**Übungstext:**
......

Bei den präferierten Freizeitbeschäftigungen[11] liegt „Fernsehen“ mit 35% auf Platz 2 hinter „Freunde treffen“ mit 40%. Auf den Plätzen 3-10 folgen „Draußen spielen“ (33%), „Sport treiben“ (18%), „Drinnen spielen“ (17%), „Computer“ (16%), „Mit Tier beschäftigen“ (13%), „Musikkassetten“ (13%), „Malen/Zeichen/Basteln“ (10%), „Familie, Eltern“ (9%). Beschäftigungen wie Lesen, Briefe schreiben oder Musizieren werden kaum genannt. (vgl. Feierabend 2001, S. 347).
Schaut man sich hingegen die wirklich ausgeübten Tätigkeiten der Kinder an, so liegt Fernsehen auf Platz 2 hinter „Hausaufgaben machen“, was aber eher als Pflicht und nicht als Freizeitbeschäftigung zu bezeichnen ist.
In der Studie wurde gefragt, welchen Tätigkeiten die Kinder jeden/fast jeden Tag nachgehen. Hier war mit 81% „Hausaufgaben und Lernen“ auf Platz 1, „Fernsehen“ mit 80% auf Platz zwei. Danach folgten erst mit 56% „Drinnen spielen“, „Freunde treffen“ mit 53% und „Draußen spielen“ mit 51%. (vgl. Abbildung 2.1.1)
Bei der Studie zur Mediennutzung (WDR,DLR, SFB) wurden die Kinder nach ihren Tätigkeiten am Vortag befragt. Hier lagen die Medien mit 93,1% deutlich an der Spitze. Fernsehen ist hierbei mit 79,4% das Leitmedium, wobei aber sogar 27% angaben, ein Buch gelesen zu haben. Nach den Medien folgt „Im Haushalt helfen“ mit 45,3%, „Spielen“ mit 44,9%, „Sport“ mit 37,7% und „Freunde treffen“ mit 30,3%. Hausaufgaben machen taucht überhaupt nicht auf. (Eckhardt 2002, S.92)
Abbildung in dieser Leseprobe nicht enthalten
Abbildung 2.1.1 : Freizeitaktivitäten nach Angaben der Kinder (jeden Tag/fast jeden Tag, in %) (Feierabend 2001, S. 346)
Abbildung in dieser Leseprobe nicht enthalten
Vergleicht man die Ergebnisse für die präferierten Beschäftigungen und die wirklichen Beschäftigungen, fällt auf, dass sich Kinder zwar sehr für das Fernsehen interessieren, sich aber auch wahrscheinlich so intensiv mit diesem Medium beschäftigen, weil es so wenig Aufwand erfordert, man nicht aus dem Haus gehen muss und diese Tätigkeit auch alleine ausüben kann. Auch wenn sich Kinder am liebsten mit Freunden treffen würden, so haben sie hierfür eben nicht immer die Möglichkeit.

......

**Zu prüfendes Material:**
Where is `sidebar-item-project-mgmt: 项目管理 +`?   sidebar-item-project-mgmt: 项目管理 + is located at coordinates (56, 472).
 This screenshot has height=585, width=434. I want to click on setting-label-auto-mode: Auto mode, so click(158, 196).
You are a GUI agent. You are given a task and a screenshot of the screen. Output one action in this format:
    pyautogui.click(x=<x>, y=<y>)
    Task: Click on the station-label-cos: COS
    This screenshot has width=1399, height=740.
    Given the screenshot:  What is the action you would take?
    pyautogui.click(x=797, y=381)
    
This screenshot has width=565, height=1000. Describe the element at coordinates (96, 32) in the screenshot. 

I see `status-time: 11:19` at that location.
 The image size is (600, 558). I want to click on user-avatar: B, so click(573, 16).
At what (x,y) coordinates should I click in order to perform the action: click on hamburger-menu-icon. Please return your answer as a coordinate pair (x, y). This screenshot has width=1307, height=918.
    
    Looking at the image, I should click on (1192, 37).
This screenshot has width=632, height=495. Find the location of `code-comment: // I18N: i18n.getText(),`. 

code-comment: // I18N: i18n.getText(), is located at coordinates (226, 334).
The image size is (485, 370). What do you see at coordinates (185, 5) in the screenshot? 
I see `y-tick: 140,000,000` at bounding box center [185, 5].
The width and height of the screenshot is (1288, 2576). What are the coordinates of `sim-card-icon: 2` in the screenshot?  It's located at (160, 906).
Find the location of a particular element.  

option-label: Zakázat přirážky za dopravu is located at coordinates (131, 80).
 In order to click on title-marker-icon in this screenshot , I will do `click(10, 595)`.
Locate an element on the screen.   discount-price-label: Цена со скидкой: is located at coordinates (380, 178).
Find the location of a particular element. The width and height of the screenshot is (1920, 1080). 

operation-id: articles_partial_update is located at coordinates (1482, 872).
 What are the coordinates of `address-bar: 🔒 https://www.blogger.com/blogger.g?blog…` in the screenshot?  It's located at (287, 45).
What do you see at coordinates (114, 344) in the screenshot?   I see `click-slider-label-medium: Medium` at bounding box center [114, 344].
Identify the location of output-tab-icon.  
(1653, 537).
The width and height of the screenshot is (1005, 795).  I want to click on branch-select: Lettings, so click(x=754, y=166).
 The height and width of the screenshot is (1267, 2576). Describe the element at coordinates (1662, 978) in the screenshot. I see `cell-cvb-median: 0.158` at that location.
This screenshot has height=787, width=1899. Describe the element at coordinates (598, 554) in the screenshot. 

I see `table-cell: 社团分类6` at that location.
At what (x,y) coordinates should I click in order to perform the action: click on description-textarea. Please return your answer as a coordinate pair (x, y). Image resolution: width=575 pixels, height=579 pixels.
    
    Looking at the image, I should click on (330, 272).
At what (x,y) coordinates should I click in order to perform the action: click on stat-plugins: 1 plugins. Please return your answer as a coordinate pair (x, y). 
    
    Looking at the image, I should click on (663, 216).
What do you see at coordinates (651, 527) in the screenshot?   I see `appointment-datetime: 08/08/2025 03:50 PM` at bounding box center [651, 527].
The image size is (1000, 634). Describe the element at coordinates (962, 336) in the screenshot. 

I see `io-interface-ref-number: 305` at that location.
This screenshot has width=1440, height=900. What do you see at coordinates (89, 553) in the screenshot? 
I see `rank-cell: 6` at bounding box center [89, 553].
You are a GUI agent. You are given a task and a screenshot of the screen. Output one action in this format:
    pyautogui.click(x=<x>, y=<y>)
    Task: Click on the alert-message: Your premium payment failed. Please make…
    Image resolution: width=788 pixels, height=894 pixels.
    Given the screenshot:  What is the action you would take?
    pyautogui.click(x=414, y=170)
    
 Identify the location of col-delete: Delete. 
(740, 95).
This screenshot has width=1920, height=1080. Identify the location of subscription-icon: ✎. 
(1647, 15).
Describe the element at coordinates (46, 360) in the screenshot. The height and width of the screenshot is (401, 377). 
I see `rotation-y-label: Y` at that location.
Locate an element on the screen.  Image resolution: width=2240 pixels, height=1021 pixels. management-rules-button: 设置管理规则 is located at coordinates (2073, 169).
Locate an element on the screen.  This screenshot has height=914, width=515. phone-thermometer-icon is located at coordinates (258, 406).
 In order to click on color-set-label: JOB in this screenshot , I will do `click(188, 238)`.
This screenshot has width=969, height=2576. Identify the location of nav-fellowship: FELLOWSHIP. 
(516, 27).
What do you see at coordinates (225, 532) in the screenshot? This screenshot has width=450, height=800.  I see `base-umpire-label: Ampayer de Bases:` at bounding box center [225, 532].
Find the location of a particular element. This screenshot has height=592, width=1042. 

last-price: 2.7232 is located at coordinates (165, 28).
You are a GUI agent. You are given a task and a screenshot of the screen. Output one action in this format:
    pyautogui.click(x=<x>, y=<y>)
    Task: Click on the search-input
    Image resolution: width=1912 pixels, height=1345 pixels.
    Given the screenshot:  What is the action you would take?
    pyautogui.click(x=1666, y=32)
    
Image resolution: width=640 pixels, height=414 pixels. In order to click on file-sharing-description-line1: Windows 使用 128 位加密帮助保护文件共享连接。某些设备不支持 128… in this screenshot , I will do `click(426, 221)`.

......

Auf welchem Platz liegt „Fernsehen“ laut dem Übungstext bei den bevorzugten Freizeitbeschäftigungen der Kinder, und mit welchem Prozentwert? Stütze dich dabei nur auf den Übungstext.

„Fernsehen“ liegt mit 35% auf Platz 2.